Configurar um sidecar é simples no Kubernetes. Aqui está uma configuração YAML simples mostrando um contêiner de aplicativo gravando logs em um volume compartilhado e um contêiner secundário Fluent Bit lendo e enviando esses logs:

apiVersion: v1
kind: Pod
metadata:
  name: app-with-logging-sidecar
  labels:
    app: billing-service
spec:
  containers:
    # 1. Primary Application Container
    - name: web-app
      image: node:18-alpine
      command: ["/bin/sh", "-c"]
      args:
        - >
          while true; do
            echo "$(date) [INFO] Transaction processed successfully" >> /var/log/app/output.log;
            sleep 5;
          done
      volumeMounts:
        - name: shared-logs
          mountPath: /var/log/app

    # 2. Sidecar Container (Log Shipper)
    - name: log-shipper
      image: fluent/fluent-bit:latest
      volumeMounts:
        - name: shared-logs
          mountPath: /var/log/app
      # In a real setup, Fluent Bit config would read /var/log/app/output.log
      # and forward it to an external logging system.

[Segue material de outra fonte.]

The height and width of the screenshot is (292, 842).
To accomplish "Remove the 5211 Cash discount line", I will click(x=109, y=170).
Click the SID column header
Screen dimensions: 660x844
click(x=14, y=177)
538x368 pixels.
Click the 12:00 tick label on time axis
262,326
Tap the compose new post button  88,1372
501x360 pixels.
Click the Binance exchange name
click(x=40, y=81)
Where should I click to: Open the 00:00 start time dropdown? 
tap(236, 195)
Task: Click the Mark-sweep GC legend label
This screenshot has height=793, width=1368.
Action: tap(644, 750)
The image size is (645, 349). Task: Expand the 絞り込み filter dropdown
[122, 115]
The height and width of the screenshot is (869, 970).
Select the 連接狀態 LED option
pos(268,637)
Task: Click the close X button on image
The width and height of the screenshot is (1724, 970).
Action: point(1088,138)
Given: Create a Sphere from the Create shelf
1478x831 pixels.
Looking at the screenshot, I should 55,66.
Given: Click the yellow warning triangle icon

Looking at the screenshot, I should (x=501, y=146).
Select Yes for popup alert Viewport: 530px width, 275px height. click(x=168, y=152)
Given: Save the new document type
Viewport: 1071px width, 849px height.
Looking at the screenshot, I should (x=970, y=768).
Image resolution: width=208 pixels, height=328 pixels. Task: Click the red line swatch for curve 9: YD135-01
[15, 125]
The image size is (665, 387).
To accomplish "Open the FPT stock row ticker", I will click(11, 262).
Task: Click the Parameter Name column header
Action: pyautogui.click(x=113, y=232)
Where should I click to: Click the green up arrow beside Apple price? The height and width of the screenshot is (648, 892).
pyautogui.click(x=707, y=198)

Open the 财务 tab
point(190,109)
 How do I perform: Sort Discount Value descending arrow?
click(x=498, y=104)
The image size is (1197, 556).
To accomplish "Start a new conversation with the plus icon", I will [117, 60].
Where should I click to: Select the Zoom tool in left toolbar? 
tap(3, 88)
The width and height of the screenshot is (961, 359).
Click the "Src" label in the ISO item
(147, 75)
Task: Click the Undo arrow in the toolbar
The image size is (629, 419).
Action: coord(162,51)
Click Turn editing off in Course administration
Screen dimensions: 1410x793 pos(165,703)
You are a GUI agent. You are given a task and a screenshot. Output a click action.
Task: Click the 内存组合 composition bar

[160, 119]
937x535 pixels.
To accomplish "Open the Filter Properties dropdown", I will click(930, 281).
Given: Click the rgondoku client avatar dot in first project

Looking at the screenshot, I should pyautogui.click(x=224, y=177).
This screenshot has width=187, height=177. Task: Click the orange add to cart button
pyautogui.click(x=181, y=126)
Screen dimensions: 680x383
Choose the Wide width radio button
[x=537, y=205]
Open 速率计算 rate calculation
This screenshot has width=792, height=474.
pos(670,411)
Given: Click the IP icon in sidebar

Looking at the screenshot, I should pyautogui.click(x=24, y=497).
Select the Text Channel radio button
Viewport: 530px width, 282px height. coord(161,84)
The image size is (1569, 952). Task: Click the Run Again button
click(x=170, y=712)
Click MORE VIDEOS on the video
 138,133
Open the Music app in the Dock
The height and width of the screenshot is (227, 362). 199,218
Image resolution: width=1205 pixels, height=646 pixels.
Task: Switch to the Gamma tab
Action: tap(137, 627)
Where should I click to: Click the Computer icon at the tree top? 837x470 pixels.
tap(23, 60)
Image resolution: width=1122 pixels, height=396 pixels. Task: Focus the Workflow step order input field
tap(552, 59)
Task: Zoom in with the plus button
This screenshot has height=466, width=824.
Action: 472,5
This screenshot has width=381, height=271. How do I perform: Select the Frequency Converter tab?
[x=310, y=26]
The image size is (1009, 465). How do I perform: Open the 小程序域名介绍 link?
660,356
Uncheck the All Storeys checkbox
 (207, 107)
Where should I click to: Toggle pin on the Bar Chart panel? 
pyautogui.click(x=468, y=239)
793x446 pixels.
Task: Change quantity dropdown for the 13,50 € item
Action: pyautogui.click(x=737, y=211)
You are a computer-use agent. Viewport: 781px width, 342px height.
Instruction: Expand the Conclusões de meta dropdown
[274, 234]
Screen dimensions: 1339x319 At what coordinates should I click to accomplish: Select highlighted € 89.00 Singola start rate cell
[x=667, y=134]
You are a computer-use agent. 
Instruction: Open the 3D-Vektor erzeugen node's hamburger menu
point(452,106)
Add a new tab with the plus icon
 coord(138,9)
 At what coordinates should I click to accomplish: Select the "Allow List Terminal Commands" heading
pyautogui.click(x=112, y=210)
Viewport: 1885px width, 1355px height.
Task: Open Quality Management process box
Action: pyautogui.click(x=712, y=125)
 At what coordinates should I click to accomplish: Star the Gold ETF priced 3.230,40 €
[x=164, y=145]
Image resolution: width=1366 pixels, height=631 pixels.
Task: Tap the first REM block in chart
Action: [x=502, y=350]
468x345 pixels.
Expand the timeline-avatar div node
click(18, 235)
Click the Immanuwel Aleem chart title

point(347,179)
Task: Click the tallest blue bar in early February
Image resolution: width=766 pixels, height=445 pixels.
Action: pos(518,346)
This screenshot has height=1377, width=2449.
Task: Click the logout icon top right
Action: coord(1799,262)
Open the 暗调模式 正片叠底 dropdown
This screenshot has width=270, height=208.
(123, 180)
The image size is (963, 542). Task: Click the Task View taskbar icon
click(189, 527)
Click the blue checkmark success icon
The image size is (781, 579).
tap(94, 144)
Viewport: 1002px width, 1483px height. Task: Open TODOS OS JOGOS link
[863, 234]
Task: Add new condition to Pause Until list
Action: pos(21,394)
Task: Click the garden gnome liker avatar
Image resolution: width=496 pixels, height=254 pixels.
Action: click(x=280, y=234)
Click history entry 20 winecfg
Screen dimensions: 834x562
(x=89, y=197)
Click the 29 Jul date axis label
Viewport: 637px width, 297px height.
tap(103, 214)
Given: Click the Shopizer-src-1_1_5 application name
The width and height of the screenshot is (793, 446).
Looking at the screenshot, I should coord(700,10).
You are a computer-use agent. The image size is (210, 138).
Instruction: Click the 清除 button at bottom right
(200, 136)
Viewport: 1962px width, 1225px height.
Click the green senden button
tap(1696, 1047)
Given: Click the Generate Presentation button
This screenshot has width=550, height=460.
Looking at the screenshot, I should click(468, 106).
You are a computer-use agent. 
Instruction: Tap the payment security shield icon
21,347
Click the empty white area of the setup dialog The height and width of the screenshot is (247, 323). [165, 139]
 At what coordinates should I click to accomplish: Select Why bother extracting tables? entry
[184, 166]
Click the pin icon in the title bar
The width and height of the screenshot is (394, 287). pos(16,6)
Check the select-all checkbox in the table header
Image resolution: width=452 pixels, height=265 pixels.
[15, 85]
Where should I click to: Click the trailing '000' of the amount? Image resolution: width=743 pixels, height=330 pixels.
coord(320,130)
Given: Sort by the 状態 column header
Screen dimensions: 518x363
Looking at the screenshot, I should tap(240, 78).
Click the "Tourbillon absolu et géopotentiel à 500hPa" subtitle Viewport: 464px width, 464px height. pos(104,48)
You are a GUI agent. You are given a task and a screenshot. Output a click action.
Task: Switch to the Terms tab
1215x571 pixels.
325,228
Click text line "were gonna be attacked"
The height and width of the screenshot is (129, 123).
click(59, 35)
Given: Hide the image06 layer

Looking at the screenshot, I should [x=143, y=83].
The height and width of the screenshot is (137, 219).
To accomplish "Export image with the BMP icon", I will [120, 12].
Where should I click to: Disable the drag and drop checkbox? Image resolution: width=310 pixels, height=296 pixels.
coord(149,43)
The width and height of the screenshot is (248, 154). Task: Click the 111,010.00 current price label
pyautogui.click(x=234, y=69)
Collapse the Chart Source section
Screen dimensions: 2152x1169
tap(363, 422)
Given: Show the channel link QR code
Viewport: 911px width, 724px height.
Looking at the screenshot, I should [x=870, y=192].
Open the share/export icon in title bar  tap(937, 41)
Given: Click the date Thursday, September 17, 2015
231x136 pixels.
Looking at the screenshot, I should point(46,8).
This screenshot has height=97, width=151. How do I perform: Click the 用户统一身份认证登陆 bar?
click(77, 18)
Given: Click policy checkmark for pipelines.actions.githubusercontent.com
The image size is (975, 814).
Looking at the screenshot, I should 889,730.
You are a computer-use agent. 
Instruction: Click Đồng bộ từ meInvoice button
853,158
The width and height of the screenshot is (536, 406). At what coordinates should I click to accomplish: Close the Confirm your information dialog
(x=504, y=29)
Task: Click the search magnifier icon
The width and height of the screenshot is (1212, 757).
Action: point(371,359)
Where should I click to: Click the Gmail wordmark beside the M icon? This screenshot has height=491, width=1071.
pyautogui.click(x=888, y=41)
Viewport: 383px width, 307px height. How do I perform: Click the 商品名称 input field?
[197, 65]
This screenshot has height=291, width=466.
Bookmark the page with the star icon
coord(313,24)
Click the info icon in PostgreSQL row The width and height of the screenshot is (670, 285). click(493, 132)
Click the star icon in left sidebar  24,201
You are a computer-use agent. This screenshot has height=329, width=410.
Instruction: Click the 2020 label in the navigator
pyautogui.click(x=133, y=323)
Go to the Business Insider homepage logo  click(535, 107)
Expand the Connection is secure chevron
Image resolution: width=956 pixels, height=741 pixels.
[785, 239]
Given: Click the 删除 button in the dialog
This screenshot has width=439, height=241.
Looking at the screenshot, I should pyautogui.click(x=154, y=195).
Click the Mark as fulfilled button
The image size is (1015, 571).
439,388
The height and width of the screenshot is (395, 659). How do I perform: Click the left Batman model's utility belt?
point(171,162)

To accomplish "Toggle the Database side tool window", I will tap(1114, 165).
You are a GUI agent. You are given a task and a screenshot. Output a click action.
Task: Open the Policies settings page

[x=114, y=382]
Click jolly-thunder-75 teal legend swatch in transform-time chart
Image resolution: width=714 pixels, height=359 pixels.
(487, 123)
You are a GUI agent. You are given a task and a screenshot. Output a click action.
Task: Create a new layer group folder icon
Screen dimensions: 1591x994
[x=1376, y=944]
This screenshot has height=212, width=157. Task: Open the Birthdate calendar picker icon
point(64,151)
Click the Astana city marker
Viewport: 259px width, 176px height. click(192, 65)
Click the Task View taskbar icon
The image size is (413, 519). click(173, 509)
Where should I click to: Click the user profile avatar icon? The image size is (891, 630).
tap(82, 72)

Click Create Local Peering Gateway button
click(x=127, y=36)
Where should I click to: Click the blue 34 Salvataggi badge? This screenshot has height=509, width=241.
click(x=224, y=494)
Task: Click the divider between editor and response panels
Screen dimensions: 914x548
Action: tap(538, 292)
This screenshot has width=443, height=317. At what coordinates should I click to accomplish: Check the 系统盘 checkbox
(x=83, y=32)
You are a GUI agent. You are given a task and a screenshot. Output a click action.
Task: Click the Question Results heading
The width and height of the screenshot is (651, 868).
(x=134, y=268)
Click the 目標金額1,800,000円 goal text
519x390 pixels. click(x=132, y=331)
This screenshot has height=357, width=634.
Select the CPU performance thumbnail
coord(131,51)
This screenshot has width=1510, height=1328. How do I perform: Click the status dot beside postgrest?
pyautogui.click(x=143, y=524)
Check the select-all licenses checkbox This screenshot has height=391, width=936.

  # Shared disk storage accessible by both containers
  volumes:
    - name: shared-logs
      emptyDir: {}

Prós e contras do padrão Sidecar

Como qualquer padrão de design, os sidecars apresentam vantagens e desvantagens:

Vantagem (Pró) Desvantagem (Con)
Agnóstico de idioma: o sidecar é executado em seu próprio ambiente. Você pode usar o mesmo auxiliar auxiliar próximo aos aplicativos Go, Java, Python ou Ruby. Sobrecarga de recursos: a execução de vários contêineres por pod aumenta o consumo de CPU e memória.
Ciclo de vida dissociado: as equipes de infraestrutura podem atualizar os patches de segurança do sidecar sem mexer no código do aplicativo. Maior complexidade: gerenciar o dobro de contêineres complica as configurações de implantação, depuração e agendamento.
Isolamento independente de falhas: se o contêiner secundário travar, o Kubernetes poderá reiniciá-lo automaticamente sem desativar o aplicativo principal. Ligeira latência de rede: o roteamento de tráfego por meio de um sidecar de proxy local adiciona um pequeno salto, embora geralmente seja insignificante (< 1ms).

Conclusão

O padrão Sidecar é um elemento fundamental das arquiteturas modernas nativas da nuvem. Ao isolar preocupações transversais – como proxy de rede, segurança, registro e gerenciamento de configuração – em um processo complementar separado, ele permite que os desenvolvedores se concentrem puramente na criação de valor comercial.

Embora introduza sobrecarga extra de recursos e exija plataformas de orquestração de contêineres como o Kubernetes para um gerenciamento eficaz, os benefícios de bases de código mais limpas, flexibilidade de linguagem e escalonamento independente o tornam um padrão indispensável para microsserviços corporativos.